***** Extract to read

# NYC master electrician sample test?



## chknkatsu (Aug 3, 2008)

Hoping someone here who has their NYC masters could help. I would like to get my license eventually (sooner the better). I plan on eventually taking the prep course but was hoping i could get a jump start on it by knowing what may be on the test. is it mostly code based? calculations? both? specifics? 

I've only been doing this for 9 years and i feel like i dont even come close to knowing what i need to know to figure out a job from start to finish while making sure every little thing is up to code


----------



## GeneC (Aug 28, 2017)

chknkatsu said:


> Hoping someone here who has their NYC masters could help. I would like to get my license eventually (sooner the better). I plan on eventually taking the prep course but was hoping i could get a jump start on it by knowing what may be on the test. is it mostly code based? calculations? both? specifics?

**********

= Stated problem =
Print the passage of the electrician test thread from "I've only been" up to and including "(Aug 28, 2017)". These entries are taken from a separate source.

***** Given information

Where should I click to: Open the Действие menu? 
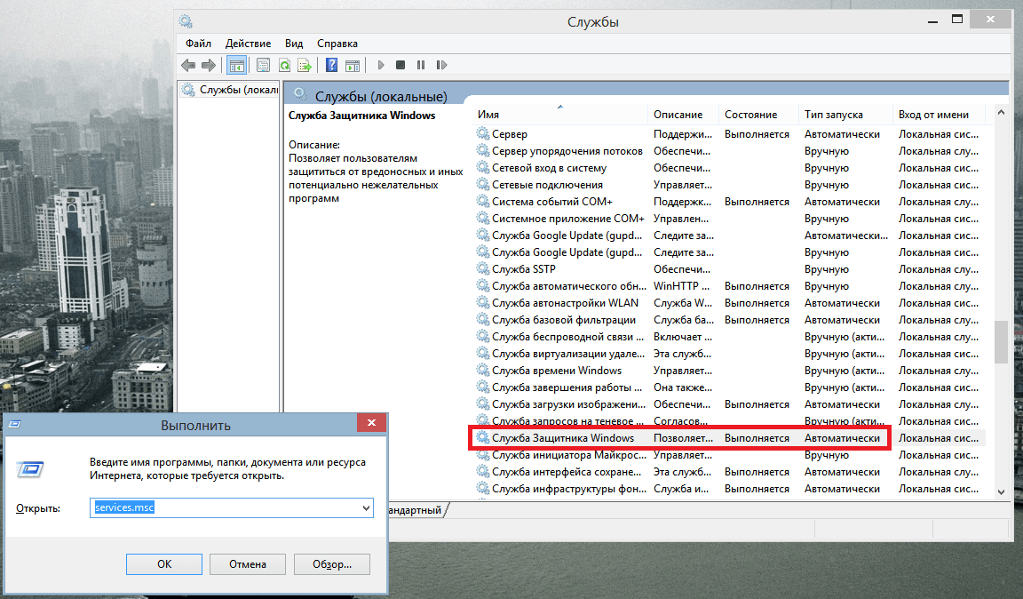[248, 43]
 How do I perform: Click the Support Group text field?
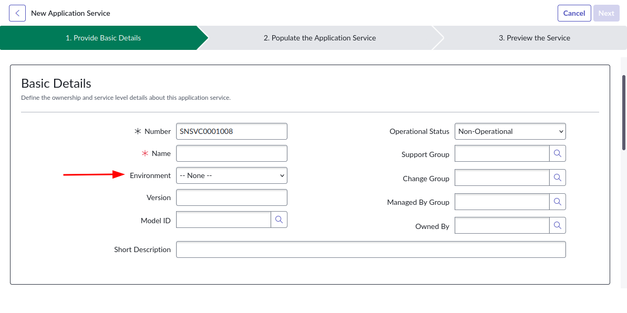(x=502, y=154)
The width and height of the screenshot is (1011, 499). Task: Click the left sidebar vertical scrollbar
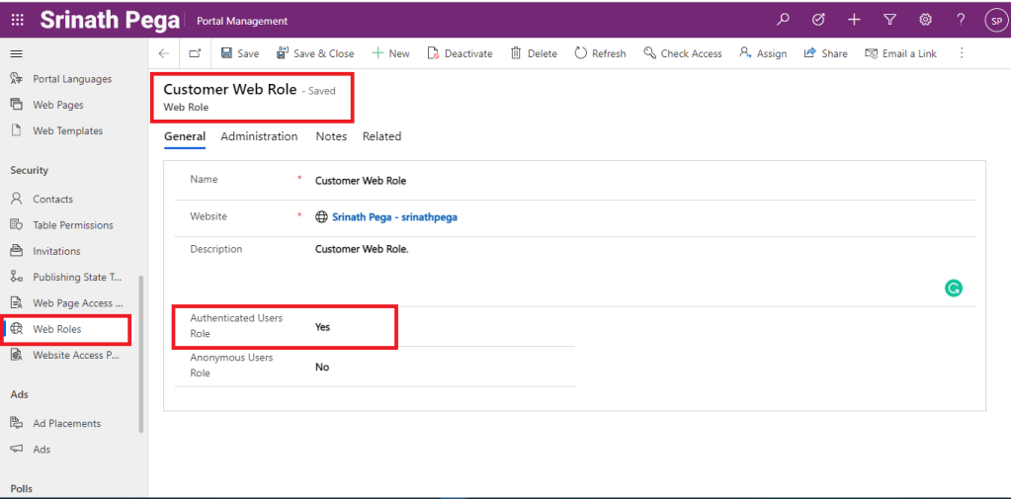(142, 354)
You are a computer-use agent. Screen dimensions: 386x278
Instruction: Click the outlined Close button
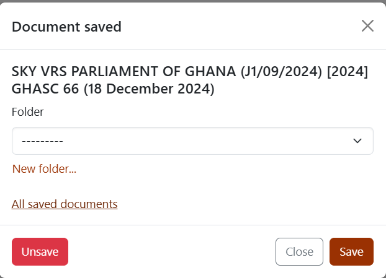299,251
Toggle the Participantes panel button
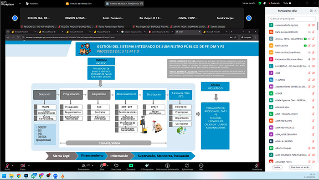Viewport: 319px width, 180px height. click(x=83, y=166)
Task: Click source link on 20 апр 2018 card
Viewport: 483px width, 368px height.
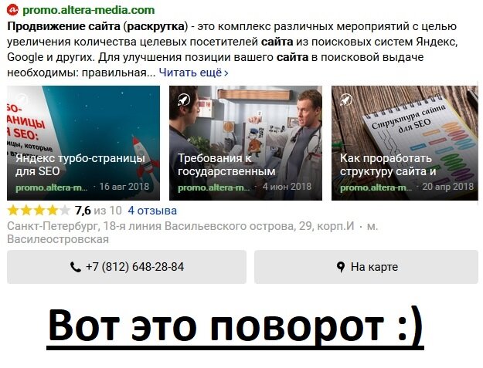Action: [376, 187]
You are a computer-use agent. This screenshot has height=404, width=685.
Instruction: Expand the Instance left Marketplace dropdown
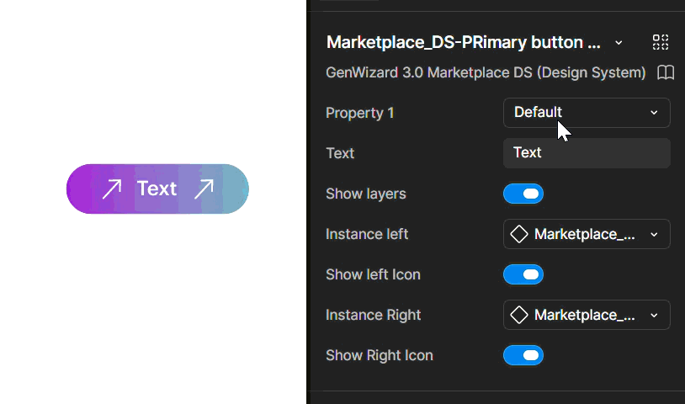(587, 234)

**********

= Answer in full =
I've only been doing this for 9 years and i feel like i dont even come close to knowing what i need to know to figure out a job from start to finish while making sure every little thing is up to code


----------



## GeneC (Aug 28, 2017)